I recently decided it was time to invest in a quality quilt; a really warm, heavy-feeling, hotel-like one that would look all plump on the bed. I don’t ask much, do I?! But I didn’t know where to start. And while I thought I probably wanted a feather duvet (that’s what we call them in the UK and the term doona used in Australia is actually trademarked by Tontine, don’t you know?), I wasn’t sure if they were cruelty-free.
I thought if I had all these questions, you might have too! So I asked the folks at Onkaparinga, one of Australia’s oldest textile brands, to give us the lowdown on loft, fill options and certifications. Not sure what I’m talking about? Read on…
What are the main quilt fill options and which is best for which reason/season?
The main fills available are:
- Down and feather – this can be great all year round depending on the percentage of down vs feather. For example, 85% down and 15% feather will be very warm and more suited to winter sleeping whereas 50% down 50% feather would be suited to all seasons or warmer sleepers all year.
Down is the super soft and warm under-feather material sourced from ducks or geese. When the quilt is referred to as ‘down and feather’ it has a higher down count (more expensive and warmer), when mentioned as ‘feather and down’ it has a higher feather count (a cheaper alternative suited to all seasons/less warm).
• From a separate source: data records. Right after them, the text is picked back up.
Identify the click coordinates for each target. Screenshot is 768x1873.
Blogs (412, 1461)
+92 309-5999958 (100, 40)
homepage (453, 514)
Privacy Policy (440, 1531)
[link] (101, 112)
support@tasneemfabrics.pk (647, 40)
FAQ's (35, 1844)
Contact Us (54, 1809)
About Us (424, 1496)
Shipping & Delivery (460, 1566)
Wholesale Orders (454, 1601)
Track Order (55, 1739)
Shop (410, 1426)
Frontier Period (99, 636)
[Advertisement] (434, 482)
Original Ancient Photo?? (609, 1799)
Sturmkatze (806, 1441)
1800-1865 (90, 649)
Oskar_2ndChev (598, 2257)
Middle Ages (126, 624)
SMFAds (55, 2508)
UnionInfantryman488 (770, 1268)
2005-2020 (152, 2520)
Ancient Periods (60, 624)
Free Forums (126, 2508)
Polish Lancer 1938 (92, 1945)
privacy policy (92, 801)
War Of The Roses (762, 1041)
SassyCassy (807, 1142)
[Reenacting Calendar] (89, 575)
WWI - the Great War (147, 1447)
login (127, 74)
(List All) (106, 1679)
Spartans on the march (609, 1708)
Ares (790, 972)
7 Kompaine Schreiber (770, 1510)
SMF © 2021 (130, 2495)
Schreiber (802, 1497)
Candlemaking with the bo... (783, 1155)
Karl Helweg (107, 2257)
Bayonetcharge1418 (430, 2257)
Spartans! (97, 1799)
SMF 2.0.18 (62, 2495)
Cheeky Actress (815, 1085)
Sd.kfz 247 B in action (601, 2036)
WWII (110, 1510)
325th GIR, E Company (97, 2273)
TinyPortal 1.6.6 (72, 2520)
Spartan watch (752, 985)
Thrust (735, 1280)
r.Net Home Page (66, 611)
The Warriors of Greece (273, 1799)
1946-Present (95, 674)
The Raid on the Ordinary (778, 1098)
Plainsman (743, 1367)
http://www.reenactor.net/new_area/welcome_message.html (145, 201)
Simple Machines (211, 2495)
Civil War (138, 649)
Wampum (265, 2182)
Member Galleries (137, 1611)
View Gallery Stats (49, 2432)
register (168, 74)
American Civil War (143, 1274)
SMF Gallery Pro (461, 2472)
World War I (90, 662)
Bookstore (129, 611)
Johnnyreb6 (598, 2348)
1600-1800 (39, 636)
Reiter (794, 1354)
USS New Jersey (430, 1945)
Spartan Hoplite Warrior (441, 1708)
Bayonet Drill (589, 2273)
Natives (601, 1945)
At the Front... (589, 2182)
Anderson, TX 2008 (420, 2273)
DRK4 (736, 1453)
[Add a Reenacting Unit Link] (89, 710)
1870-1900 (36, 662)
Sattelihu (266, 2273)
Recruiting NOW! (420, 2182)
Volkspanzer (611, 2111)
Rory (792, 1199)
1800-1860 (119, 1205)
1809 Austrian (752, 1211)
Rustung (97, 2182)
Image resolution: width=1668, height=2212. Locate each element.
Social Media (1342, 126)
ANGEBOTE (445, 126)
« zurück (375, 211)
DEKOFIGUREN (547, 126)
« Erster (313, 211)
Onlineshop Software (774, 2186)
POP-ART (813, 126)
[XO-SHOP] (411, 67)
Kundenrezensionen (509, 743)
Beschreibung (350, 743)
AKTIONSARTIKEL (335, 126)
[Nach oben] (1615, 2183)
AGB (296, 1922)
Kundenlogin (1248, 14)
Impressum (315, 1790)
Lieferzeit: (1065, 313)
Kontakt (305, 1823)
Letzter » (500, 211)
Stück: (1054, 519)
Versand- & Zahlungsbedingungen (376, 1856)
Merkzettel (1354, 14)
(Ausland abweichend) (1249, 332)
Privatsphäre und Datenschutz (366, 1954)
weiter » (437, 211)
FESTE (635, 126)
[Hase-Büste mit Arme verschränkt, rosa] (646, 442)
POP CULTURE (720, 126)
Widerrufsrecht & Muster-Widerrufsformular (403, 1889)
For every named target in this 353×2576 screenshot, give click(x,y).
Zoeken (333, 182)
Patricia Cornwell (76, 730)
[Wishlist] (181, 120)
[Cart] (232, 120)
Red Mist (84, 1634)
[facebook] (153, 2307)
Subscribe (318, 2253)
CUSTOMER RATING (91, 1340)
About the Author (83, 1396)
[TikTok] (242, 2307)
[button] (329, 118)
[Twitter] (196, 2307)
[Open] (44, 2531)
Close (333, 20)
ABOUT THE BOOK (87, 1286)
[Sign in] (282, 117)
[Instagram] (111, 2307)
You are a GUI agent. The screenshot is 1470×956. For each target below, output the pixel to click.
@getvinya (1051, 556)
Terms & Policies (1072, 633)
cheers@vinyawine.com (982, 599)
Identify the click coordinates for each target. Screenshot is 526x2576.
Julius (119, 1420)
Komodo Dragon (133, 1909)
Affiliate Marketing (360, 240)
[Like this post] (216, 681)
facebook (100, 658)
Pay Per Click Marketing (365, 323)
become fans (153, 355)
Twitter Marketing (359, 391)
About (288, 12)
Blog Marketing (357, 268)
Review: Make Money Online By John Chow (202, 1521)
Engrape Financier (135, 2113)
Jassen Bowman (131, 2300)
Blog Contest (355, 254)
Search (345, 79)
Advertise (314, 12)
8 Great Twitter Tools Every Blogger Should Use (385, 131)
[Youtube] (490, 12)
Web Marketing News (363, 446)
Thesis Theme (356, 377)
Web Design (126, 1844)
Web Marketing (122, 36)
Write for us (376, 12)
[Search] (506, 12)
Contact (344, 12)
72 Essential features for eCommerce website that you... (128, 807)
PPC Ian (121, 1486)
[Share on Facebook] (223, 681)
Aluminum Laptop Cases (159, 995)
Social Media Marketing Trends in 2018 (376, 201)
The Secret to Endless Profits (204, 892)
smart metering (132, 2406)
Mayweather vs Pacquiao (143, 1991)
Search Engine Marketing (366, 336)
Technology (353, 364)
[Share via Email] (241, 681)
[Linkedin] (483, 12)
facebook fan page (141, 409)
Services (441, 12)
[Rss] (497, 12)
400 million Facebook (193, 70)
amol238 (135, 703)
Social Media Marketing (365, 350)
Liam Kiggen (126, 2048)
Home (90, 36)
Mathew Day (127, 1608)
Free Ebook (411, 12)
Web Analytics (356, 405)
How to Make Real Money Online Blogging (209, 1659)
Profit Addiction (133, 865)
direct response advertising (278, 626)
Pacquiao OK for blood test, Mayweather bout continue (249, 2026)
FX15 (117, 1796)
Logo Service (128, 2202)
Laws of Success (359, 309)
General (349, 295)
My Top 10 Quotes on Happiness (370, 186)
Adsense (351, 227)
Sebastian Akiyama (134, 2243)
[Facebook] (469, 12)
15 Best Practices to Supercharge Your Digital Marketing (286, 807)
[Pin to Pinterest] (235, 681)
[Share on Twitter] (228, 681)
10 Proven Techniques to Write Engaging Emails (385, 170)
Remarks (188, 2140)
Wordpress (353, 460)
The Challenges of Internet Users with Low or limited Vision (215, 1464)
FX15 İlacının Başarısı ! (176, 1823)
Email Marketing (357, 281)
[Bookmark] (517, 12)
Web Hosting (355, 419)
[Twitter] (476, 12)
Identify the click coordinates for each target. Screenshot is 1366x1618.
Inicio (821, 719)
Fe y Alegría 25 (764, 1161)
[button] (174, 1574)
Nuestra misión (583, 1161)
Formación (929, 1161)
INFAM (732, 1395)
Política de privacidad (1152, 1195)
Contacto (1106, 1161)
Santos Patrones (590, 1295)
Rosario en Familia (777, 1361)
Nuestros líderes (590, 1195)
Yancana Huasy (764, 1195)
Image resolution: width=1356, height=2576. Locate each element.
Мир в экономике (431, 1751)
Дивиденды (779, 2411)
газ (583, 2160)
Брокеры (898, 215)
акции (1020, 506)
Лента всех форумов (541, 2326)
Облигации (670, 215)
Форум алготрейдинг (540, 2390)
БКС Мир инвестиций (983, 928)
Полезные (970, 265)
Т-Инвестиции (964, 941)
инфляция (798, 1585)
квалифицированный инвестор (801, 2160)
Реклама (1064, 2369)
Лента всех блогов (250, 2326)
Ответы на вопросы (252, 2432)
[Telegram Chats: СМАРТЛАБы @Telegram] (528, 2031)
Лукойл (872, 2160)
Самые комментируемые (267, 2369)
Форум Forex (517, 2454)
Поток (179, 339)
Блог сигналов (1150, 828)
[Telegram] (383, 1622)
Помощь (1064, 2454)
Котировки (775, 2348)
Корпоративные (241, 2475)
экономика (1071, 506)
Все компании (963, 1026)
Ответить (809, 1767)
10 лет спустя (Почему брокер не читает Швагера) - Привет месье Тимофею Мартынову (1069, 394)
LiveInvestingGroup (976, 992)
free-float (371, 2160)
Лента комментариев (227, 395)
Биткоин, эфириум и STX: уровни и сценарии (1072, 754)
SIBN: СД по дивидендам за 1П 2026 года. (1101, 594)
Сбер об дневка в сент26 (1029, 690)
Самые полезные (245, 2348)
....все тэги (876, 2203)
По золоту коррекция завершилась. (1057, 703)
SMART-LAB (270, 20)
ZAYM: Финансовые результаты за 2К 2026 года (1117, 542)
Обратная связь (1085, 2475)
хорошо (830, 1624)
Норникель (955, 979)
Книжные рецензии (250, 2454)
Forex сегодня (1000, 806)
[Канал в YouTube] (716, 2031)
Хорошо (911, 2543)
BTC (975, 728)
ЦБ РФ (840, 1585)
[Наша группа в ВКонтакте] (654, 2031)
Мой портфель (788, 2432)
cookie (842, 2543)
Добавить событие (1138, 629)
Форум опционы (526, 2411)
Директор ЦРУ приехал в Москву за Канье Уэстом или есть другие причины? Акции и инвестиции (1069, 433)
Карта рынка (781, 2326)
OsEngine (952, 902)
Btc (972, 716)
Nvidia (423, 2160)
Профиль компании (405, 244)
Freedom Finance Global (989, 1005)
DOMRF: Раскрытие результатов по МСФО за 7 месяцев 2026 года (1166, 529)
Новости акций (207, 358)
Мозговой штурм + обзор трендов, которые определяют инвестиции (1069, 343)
- Wool – this can be sourced from all over the world, although Australian wool is seen as the premium wool worldwide (we only use this). Wool is naturally temperature regulating and breathable, allowing for the materials to lock in warmth while allowing your skin to breathe. Higher wool GSM means a warmer quilt, for example 450-500gsm is perfect for winter or colder sleepers, 300gsm is suited to all seasons or warmer sleepers. Due to the temperature regulating properties both are suited to all year depending on the sleeper. Look for washable wool for a longer lasting quilt.
- Cotton – for the warmer sleeper or those hot balmy nights, it feels light on and doesn’t have much bulk to it. It’s a very thin looking quilt that will not give that plump look. Those that like a good looking bed too may want to add another quilt for decorative purposes but sleep just under the cotton quilt!
- Polyester is a cheaper alternative for quilts and is often found in quilts for commercial purposes or budget friendly quilts. Polyester quilts may give a plump look depending on the type and can be favoured by allergy sufferers as they can be washed frequently at higher temperatures. They are less breathable due to the synthetic fibres so are not recommended for hot sleepers. Being polyester, they are not made from natural fibres which can put some people off due to environmental factors and synthetics being close to skin for long lengths of time.
Is there one quilt that will work all year round or is it essential to have a summer and winter weight option?
Many quilts are suitable all year round depending on your sleep type. If you are an extremely cold person you may need to invest in a good winter quilt as well as hot sleepers, a summer weight (cotton) quilt. For those sleeping with heating and cooling in homes or average temperature sleepers, a good quality quilt made from natural fibres will be suitable for all year round.
Looking after your quilt, airing it regularly and shaking to help with loft, will keep your quilt fresh and looking great all year.
A quality doona is a few hundred dollars. Why is it worth it?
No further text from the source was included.